With the value style of investment reaching the bottom of its cycle, money managers are broadening their efforts to find good companies that are undervalued by the rest of the market.
“A market correction will help to distinguish which valuations are overblown, and which are the truly good companies,” said Dylan Ball, Edinburgh-based executive vice president and portfolio manager for Franklin Templeton Investments' global equityTempleton Investments' global equity group.
Money managers are looking in places they hadn't before for opportunities that might still be lingering, buoyed by the return of volatility to the energy markets, undersupply in the U.S. housing market, and a return to health by financials.
“I like the area that was the epicenter of the crisis in 2008, and that is the U.S. housing market,” said Mark Wynne-Jones, London-based portfolio manager of Investec Asset Management's global value equity strategy. “We have had two or three years of reasonable recovery in house prices, but we haven't seen a large pickup in house building. If I have to bet anything over the next five years or so, it is that the U.S. needs more housing.”
Ian Butler, portfolio manager for J.P. Morgan Asset Management's European strategic value strategy, in London, is more bullish on banks than he was this time last year. Banks passed the European Central Bank's Asset Quality Review last year, he said, and “post-AQR, we have purchased two or three new stocks in the portfolio.”
Emerging markets opportunities have been tough to come by, some said.

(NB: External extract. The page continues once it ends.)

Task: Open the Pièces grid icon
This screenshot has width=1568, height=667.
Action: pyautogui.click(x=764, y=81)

“We have had three to four years of economic slowdowns —just look at the BRICs,” said Laurence Bensafi, London-based deputy head, emerging markets equities, at RBC Global Asset Management, referring to Brazil, Russia, India and China. “Russia and Brazil are in recession, and China's GDP growth has been reducing every quarter. This environment of economic slowdown has been very difficult for emerging markets.”

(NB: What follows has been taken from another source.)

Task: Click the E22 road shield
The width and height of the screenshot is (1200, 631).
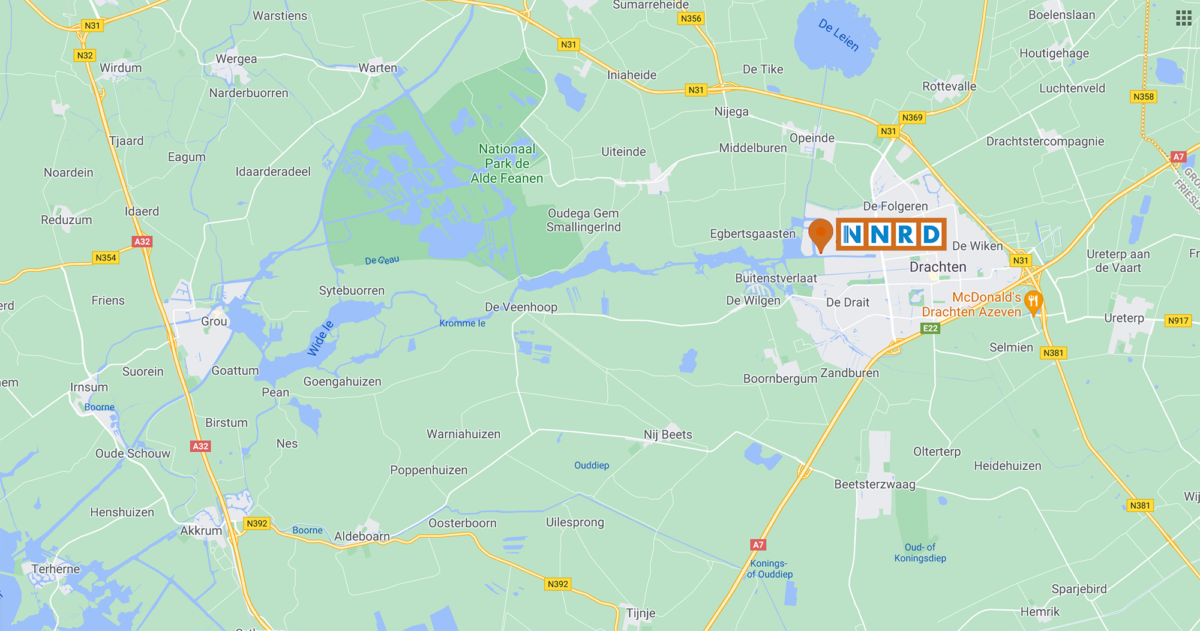Action: [932, 327]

These elements have combined to affect the cyclical investment style.
However, Ms. Bensafi said even as the value cycle approaches its bottom, opportunities remain.
“We have seen value and cheap names become (better) value, and cheaper and cheaper. But the difficulty is that there are a lot of value traps — companies seem cheap, but actually the outlook for that company is so poor that it is deserved.”
She is seeing value in energy and financial sectors.
Mr. Wynne-Jones is also seeing one pocket of value in the emerging markets. “The pain at the moment is (in) emerging markets and resources — although we are beginning to think that Korea is looking particularly cheap. And the oil countries ... look a contrarian, value place to be at the moment.”